Quand le sexe devient addictif
Il n’est pas rare qu’une femme qui vit sa sexualité en toute liberté et qui connaît de nombreux partenaires se fasse qualifier de nymphomane. Entre dénigrement et fantasme, la nymphomanie attire, questionne ou choque. Pourtant, derrière ce terme employé à tort et à travers, et dont la définition reste floue, se cache un trouble psychologique féminin, une véritable pathologie.
Zoom sur un dysfonctionnement qu’on a du mal à comprendre.
Confessions d’une nymphomane
«Mon père, décédé suite à un accident de la route, ma mère dépressive et alcoolique, je me sentais abandonnée. Je vivais une tristesse infinie et une insécurité totale. À l’âge de 11 ans, je commençais à découvrir la sexualité avec un ami de trois ans mon aîné. Il ramenait des films pornographiques à la maison. Très vite, cet univers interdit m’a attirée et m’a permis de m’évader de mon quotidien. Les films et revues pornos étaient devenus comme une sorte de drogue pour moi. J’en étais comme obsédée. J’y pensais en permanence, partout… et m’adonnais constamment au plaisir solitaire… Je n’arrivais plus à arrêter, j’avais perdu le contrôle. En même temps, je culpabilisais… Au bout de quelques années, la masturbation ne m’apportait plus le même plaisir, je décidais donc de «découvrir» les hommes. Je passais de l’un à l’autre. En général, je ne connaissais pas vraiment les individus avec qui je couchais. Je percevais les hommes comme des objets sexuels. J’ignore le nombre de partenaires que j’ai eus. Mais ce que je peux affirmer, c’est que c’était un homme chaque quelques jours… Il m’est arrivé (plus rarement) d’avoir des relations avec deux gars dans la même nuit…
Je devenais tellement accro au sexe que je me mettais même parfois en danger. Sans protection, je n’utilisais ni préservatif, ni pilule. Heureusement, je ne suis jamais tombée enceinte et j’ai échappé aux maladies sexuellement transmissibles, les dégâts se limitant à quelques inflammations banales.

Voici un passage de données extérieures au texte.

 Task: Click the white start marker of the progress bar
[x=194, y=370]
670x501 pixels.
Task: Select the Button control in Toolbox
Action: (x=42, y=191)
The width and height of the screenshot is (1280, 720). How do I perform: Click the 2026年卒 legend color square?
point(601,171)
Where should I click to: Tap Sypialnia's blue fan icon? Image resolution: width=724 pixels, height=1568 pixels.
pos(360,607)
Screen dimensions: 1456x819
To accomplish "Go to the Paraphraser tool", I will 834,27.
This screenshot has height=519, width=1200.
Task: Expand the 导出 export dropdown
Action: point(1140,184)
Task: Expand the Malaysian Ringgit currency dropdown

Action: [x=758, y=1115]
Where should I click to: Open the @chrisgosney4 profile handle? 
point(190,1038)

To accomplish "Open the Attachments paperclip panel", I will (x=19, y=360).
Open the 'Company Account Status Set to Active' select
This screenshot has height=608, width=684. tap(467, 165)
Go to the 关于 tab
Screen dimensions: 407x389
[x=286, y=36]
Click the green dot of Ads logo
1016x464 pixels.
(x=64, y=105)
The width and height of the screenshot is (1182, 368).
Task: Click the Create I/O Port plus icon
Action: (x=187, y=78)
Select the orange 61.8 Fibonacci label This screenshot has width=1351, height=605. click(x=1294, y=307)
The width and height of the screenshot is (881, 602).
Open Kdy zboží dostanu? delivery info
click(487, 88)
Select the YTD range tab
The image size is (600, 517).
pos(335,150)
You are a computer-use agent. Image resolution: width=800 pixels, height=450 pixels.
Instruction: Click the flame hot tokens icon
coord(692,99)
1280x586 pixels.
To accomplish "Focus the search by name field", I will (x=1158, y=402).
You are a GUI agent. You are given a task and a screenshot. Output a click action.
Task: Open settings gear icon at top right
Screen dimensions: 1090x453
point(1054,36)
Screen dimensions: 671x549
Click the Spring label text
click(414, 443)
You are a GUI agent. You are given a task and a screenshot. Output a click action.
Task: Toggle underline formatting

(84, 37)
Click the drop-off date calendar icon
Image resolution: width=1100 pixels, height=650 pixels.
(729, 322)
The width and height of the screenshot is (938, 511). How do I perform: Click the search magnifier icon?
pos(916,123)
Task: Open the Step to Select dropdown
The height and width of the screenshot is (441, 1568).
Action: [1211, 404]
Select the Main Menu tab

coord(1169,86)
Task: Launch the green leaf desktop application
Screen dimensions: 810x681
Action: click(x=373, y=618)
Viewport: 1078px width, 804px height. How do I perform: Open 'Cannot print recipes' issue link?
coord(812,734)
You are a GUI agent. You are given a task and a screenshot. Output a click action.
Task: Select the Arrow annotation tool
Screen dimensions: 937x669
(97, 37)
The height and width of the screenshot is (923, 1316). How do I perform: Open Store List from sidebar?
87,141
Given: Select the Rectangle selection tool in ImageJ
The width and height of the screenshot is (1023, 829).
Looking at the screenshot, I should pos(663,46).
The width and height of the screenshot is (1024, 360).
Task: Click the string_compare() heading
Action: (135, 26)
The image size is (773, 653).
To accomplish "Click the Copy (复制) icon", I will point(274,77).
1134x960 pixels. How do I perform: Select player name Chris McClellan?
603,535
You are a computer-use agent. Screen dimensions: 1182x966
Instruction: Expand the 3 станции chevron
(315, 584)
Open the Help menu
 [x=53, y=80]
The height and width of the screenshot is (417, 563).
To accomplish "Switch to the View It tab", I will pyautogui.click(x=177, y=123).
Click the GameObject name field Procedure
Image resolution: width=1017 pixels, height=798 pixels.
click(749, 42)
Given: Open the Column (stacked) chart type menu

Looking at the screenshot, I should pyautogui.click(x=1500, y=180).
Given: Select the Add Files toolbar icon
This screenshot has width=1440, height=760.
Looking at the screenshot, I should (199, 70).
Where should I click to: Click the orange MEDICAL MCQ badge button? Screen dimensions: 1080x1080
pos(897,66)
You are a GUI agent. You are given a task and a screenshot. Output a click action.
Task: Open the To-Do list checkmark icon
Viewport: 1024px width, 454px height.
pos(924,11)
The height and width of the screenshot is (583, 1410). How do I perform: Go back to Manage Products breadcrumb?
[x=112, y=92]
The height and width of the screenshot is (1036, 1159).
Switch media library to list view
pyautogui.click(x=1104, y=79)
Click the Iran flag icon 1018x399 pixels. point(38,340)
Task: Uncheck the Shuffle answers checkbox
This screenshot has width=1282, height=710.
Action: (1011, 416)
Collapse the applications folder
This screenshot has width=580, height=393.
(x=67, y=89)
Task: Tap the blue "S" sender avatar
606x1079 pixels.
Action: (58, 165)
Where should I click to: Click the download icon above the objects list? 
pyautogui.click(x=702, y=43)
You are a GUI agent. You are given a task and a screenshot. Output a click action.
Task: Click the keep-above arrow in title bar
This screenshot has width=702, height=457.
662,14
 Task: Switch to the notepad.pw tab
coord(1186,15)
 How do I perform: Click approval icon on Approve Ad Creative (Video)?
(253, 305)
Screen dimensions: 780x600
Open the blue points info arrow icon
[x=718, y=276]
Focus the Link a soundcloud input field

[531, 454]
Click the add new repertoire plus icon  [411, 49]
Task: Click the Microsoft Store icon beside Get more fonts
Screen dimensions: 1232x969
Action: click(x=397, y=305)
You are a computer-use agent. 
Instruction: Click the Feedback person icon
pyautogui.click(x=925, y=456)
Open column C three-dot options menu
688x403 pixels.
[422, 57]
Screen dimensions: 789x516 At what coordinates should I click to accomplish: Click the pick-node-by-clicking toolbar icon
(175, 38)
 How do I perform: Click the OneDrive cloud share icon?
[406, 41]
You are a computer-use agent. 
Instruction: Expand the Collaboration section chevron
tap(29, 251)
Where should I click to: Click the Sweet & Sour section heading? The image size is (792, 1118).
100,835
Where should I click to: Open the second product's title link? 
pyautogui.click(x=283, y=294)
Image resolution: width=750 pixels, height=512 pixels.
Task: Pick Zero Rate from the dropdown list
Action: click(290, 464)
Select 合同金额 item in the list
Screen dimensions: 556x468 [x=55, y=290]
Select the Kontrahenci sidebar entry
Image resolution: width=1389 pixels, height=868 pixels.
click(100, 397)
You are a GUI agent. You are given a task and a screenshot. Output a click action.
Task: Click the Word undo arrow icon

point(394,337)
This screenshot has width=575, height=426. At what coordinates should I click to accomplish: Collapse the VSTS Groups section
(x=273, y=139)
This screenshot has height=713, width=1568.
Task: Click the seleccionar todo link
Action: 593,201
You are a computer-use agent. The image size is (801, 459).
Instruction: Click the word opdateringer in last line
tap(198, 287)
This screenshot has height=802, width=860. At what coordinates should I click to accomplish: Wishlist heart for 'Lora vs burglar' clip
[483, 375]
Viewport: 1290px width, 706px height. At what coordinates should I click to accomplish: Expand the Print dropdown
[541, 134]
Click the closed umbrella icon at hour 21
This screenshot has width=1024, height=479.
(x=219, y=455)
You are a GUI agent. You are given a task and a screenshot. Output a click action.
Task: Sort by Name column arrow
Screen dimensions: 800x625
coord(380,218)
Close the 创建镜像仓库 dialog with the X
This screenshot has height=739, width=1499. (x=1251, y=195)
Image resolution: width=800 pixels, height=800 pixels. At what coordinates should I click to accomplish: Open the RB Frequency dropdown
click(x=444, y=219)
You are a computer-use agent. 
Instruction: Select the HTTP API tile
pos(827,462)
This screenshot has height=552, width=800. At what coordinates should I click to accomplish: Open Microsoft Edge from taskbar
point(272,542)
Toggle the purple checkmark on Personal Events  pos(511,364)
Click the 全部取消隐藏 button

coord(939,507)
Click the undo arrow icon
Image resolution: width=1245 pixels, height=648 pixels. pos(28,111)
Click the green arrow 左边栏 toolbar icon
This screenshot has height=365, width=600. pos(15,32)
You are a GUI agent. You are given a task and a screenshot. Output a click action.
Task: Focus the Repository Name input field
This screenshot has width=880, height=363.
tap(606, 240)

Durant ma galère, j’avais quand même tenté à plusieurs reprises de construire une relation stable et durable avec certains, mais en vain. Je n’arrivais pas à gérer ma vie sexuelle, j’étais malheureuse et mon désir sexuel toujours inassouvi. À la longue, cette dépendance au sexe a fini par me dégoûter de moi-même, de la vie. J’avais honte, je n’osais me confier à personne, pas même à mes amies les plus proches, de peur d’être jugée ou rejetée. J’ai sombré alors dans la dépression et j’ai sérieusement songé à mettre fin à mes jours… C’est là que j’ai compris que je n’allais pas pouvoir m’en tirer toute seule… J’ai alors pris la décision de m’adresser à un psychothérapeute. Ce n’est pas toujours facile. J’ai fait des rechutes et j’en fais encore… Mais je ne perds pas espoir. Je sais que je suis sur la bonne voie et j’ai toute la volonté de m’en sortir…
Si je témoigne aujourd’hui, c’est dans le but de rendre le sujet moins tabou; et c’est parce que les femmes qui souffrent d’hypersexualité n’osent pas en parler, par peur d’être jugées, mal comprises, montrées du doigt… Or, il s’agit d’un véritable problème de santé. Contrairement à ce que certains pourraient penser, les femmes accros au sexe souffrent terriblement. Elles ont désespérément besoin de sexe et de mecs pour exister, pour se sentir vivantes; et toute notion de plaisir, d’érotisme, d’intimité, d’attachement disparaissent pour laisser la place à un comportement compulsif, machinal… Elles ont besoin de beaucoup de compassion, d’écoute, de soutien… pour leur éviter une descente en enfer.»